*EXERCISE PROMPT*
Set down exactly, from the records below, the line with "Click the number 13 on line two" through the line with "You are a GUI", and nothing else.

[Dataset entries]
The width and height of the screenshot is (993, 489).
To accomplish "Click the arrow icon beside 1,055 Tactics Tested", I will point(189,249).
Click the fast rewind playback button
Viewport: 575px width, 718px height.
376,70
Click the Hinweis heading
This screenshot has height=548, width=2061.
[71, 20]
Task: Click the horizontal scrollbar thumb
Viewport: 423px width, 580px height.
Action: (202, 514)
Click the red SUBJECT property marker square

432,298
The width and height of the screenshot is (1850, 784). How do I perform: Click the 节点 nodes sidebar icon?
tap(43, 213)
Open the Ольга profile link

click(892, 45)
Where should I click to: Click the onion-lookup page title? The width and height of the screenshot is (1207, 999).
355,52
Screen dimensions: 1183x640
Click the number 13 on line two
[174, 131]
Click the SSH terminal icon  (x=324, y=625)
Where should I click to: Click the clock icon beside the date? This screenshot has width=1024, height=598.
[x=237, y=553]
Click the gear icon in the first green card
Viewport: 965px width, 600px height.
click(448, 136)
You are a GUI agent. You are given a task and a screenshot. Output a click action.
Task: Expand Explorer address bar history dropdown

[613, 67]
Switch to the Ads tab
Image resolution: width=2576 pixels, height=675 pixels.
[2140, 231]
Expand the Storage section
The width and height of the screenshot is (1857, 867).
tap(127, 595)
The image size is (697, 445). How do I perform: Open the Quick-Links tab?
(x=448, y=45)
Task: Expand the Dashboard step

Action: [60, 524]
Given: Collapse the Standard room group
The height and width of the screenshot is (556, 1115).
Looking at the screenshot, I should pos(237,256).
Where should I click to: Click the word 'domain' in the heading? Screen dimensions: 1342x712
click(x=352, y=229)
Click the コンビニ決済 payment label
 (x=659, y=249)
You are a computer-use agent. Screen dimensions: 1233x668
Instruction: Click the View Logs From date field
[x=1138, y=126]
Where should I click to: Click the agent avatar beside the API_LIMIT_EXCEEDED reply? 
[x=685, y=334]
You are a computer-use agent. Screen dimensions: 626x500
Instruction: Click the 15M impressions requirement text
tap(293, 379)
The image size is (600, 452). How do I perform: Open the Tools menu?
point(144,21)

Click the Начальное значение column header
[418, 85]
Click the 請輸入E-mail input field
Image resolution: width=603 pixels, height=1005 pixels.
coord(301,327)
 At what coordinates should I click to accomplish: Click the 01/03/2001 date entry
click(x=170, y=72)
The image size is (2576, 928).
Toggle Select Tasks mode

*ANSWER AREA*
Click the number 13 on line two
[174, 131]
Click the SSH terminal icon  (x=324, y=625)
Where should I click to: Click the clock icon beside the date? This screenshot has width=1024, height=598.
[x=237, y=553]
Click the gear icon in the first green card
Viewport: 965px width, 600px height.
click(448, 136)
You are a GUI agent. You are given a task and a screenshot. Output a click action.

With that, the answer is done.